Isn't it ironical then, that we, the resigning ex-employees of the reputed Life Insurance Corporation of India are still awaiting the payment of our arbitrarily and illegally repudiated Wage revision Arrears and difference in payments of Statutory Retirement Benefits like Provident Fund and Gratuity; since 1997? We who have actually worked for long hours during the period for which the payments have been repudiated, have been swindled of our hard-earned money despite being on the wage-rolls of the Corporation; despite a Supreme Court's verdict ordering the payments to be made!

Wages are the fundamental rights of employees. They can neither be waived away or bartered away. They are Constitutional Rights. We have just celebrated the Birth Anniversary of the great leader and drafter of our Constitution, Dr. B.R.Ambedkar on the 14th of April. While remembering him and honoring his memory, LIC of India must recollect and rectify its great injustice towards all of us resigning ex-employees, whose dues have been repudiated cruelly, arbitrarily and illegally by it.
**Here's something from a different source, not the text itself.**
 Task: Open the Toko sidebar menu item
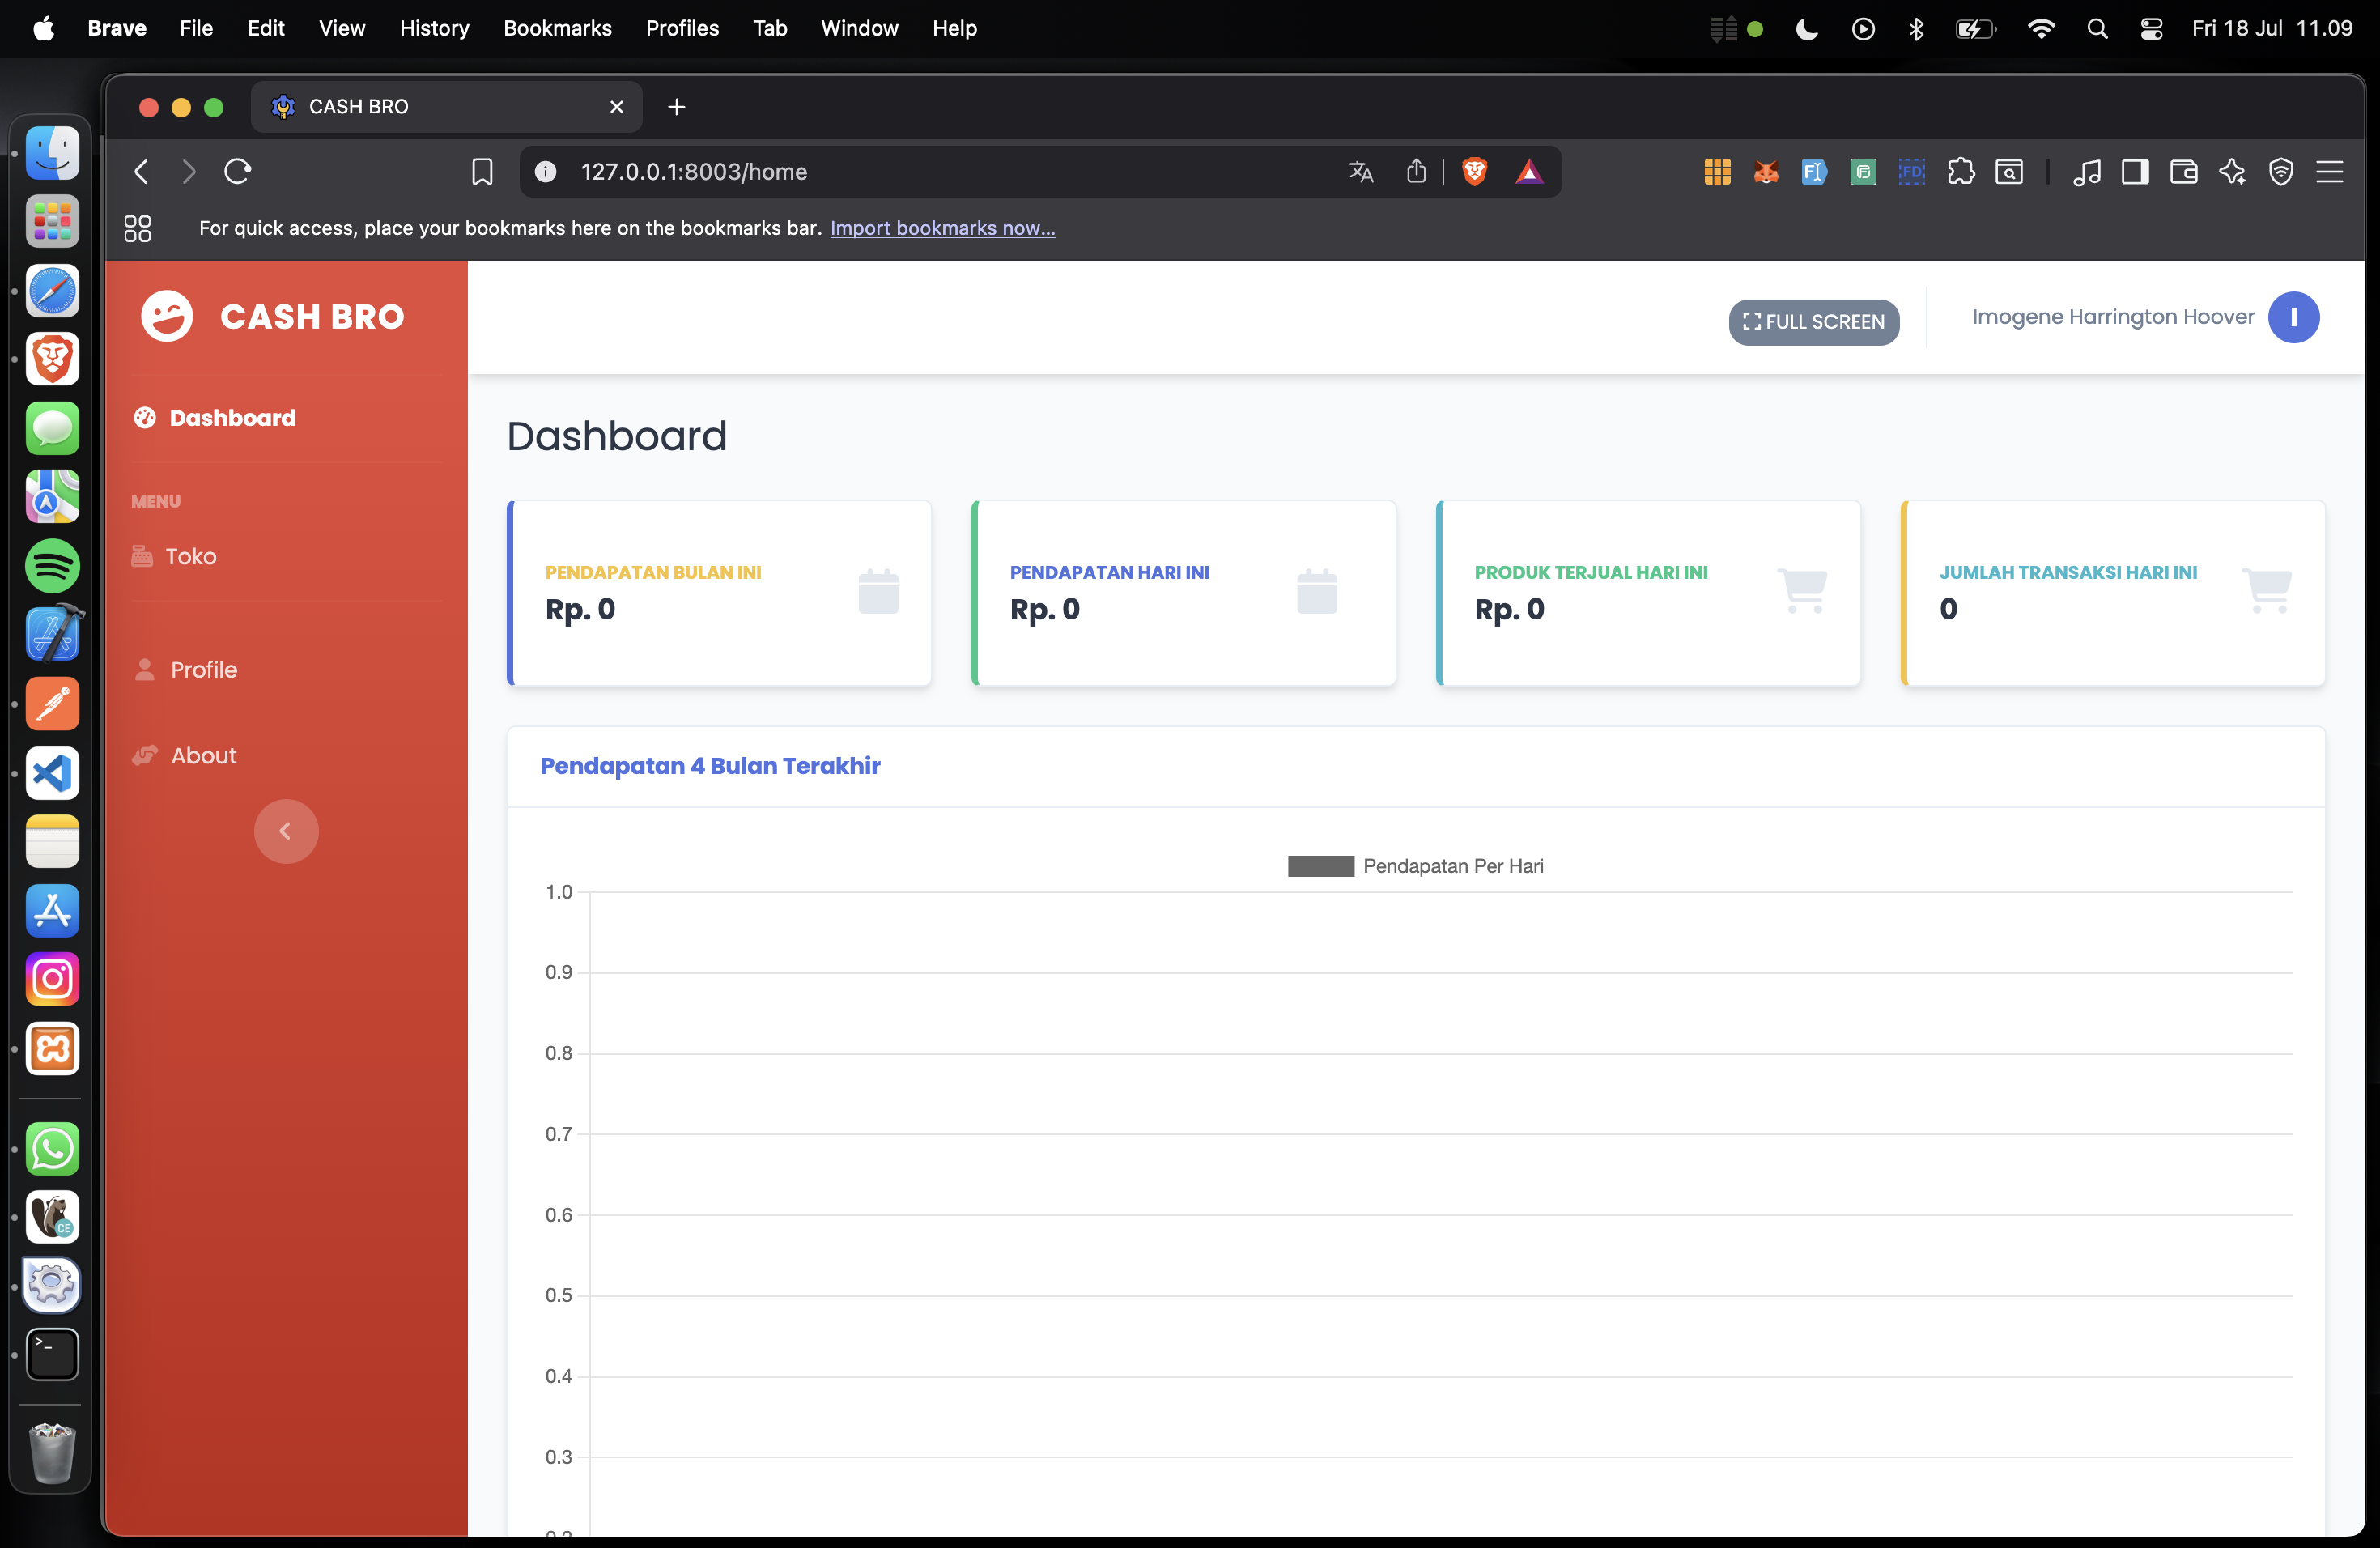click(190, 556)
Likewise, the Government must also do its duty of directing the Corporation to make amends to rectify its blunder!

Now that everyone is at home, and has enough time to introspect and reflect on their wrongdoings, let the Chairman and Managing Board of Directors of LIC of India and the Finance Ministry Officials see new light and decide to pay us all our dues!

All of us will pray for the same.

This is one positive result that we all await with bated breaths and will surely welcome with open arms!